Written task:
Rewrite the lines from the one containing "This screenshot has height=291, width=291." through the one containing "coord(58,186)", both included, as a numbered list with blank lines left out.

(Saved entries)
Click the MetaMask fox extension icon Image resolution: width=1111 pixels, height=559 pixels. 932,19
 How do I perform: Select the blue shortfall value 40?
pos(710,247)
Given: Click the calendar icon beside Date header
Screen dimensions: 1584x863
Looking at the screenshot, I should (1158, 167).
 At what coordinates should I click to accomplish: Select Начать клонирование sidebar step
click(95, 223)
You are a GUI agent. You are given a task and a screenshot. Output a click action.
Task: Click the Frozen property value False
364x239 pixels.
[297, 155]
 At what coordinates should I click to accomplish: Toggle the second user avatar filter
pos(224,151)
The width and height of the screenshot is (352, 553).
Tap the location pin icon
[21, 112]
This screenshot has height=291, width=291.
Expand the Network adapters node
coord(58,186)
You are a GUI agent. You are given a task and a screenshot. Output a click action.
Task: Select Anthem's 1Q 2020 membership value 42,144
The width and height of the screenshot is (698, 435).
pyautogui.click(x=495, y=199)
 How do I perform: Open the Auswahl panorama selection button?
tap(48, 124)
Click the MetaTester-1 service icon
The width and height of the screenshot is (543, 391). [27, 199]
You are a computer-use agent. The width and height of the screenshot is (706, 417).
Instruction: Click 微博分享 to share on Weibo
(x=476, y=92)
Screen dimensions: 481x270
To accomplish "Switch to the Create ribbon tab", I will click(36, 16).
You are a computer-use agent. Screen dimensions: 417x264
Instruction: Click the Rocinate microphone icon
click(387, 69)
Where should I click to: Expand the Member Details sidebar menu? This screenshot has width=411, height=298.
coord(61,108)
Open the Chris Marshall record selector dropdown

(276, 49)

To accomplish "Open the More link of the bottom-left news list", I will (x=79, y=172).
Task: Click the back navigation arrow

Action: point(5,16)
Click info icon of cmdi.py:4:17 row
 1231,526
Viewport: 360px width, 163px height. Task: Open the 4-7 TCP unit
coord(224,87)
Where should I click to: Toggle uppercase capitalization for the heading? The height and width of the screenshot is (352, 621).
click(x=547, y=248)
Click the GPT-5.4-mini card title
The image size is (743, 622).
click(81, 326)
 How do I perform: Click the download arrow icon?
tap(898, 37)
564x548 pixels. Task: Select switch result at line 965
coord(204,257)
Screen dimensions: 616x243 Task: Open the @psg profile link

Worked answer:
1. This screenshot has height=291, width=291.
2. Expand the Network adapters node
3. coord(58,186)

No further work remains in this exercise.